The Autism Genetic Research Exchange (AGRE) was initiated by Cure Autism Now (CAN) in 1997 to advance research into how genetics play a role in the development of autism spectrum disorders (ASDs).1 The program is currently funded by the National Institute of Mental Health (NIMH) and Autism Speaks, which merged with CAN in 2006.1 The project was created by parents, scientists, and clinicians who “felt that in order to facilitate more rapid progress in the identification of the genetic underpinnings of ASD, they needed to collect critical phenotypic and genetic information from families with autism and make these data readily available to the scientific community.”2 This colossal undertaking has led to the creation of one of the world’s largest shared resources for the study of autism and other developmental disorders.1 As of July 2011, the AGRE boasted a collection of data on 1,354 pedigreed families and 2,695 individuals.3 The Autism Genetic Research Exchange’s data bank has led to the discovery of specific genes associated with the onset of ASDs,4 has served as a resource for hundreds of published studies from various reputable scientific and medical journals,5 and has led to the development of new diagnostic tests for autism spectrum disorders.6-7


Methods of the Autism Genetic Resource Exchange

Researchers first confirmed ASD as an inheritable disorder when Folstein and Rutter conducted a study on sets of 21 twins in 1977.8 Since this discovery, researchers have been longing to determine how and which genes cause the onset of autism. The establishment of the AGRE program allows qualified researchers from around the world to view various forms of collected data and biomaterials for studies concerning genetics and developmental disorders. Information from participants is collected via questionnaires before the AGRE project sends a phlebotomist or psychometrician to collect phenotypic, genotypic, and demographic data from participants.1 Recently, Autism Speaks announced a collaboration between the Autism Genetic Resource Exchange and Prometheus Research that “will provide the research community with access to extensive clinical data, tissue, and biospecimens from over 15,000 individuals with autism spectrum disorder (ASD) and their relatives from around the world.”9 The partnership will certify that researchers will attain maximum accessibility to Autism Speaks’ signature resources.9 Through their emphasis on collaboration and data sharing the AGRE program has “created a paradigm shift among scientists who weren’t always motivated to share their data or their findings and influenced larger collaborative programs such as Autism Speaks’ Autism Genome Project (AGP), an Autism Speaks-supported international consortium of 120 scientists from 50 institutions world-wide that pools resources for their genetic analyses.”2 These various types of data and biomaterials have served as a valuable resource for researchers for over a decade.

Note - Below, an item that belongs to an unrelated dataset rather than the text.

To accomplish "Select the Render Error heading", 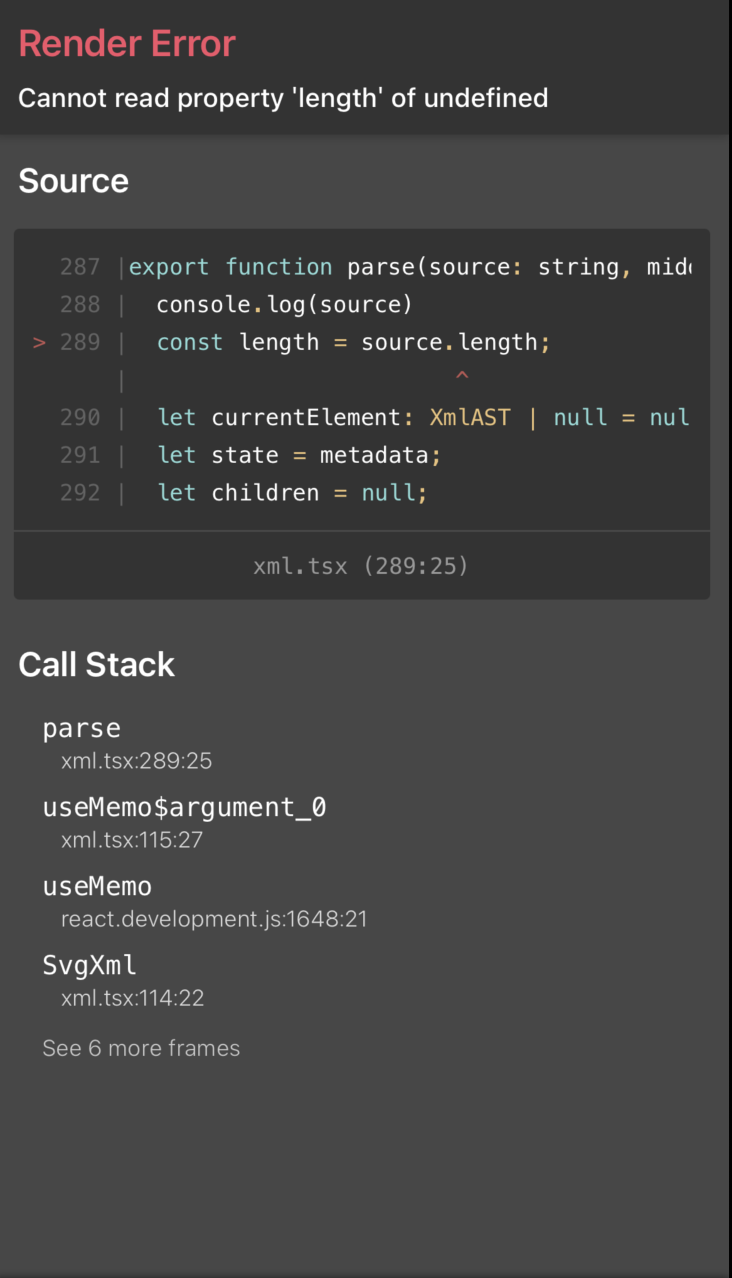I will [127, 43].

Accomplishments of the Autism Genetic Resource Exchange

In 2008, a study published in The New England Journal of Medicine used samples from AGRE to identify five children “with autism in four independent families [that] carried de novo deletions” on a region of chromosome 16p11.2.10 These results not only produced greater interest in that particular region, but also sparked a great scientific interest in copy number variations (CNVs) and de novo mutations in autism.2 Data collected by AGRE was used in a 2010 study that was published in the journal Nature as part of Phase 2 of the Autism Genome Project. The study implicated “many novel ASD genes like SHANK2, SYNGAP1, DLGAP2, and the X-Linked DDX53-PTCHD1 locus.”11 Identifying susceptibility genes for autism is an important milestone towards determining how genetics play a role in the development of autism spectrum disorder.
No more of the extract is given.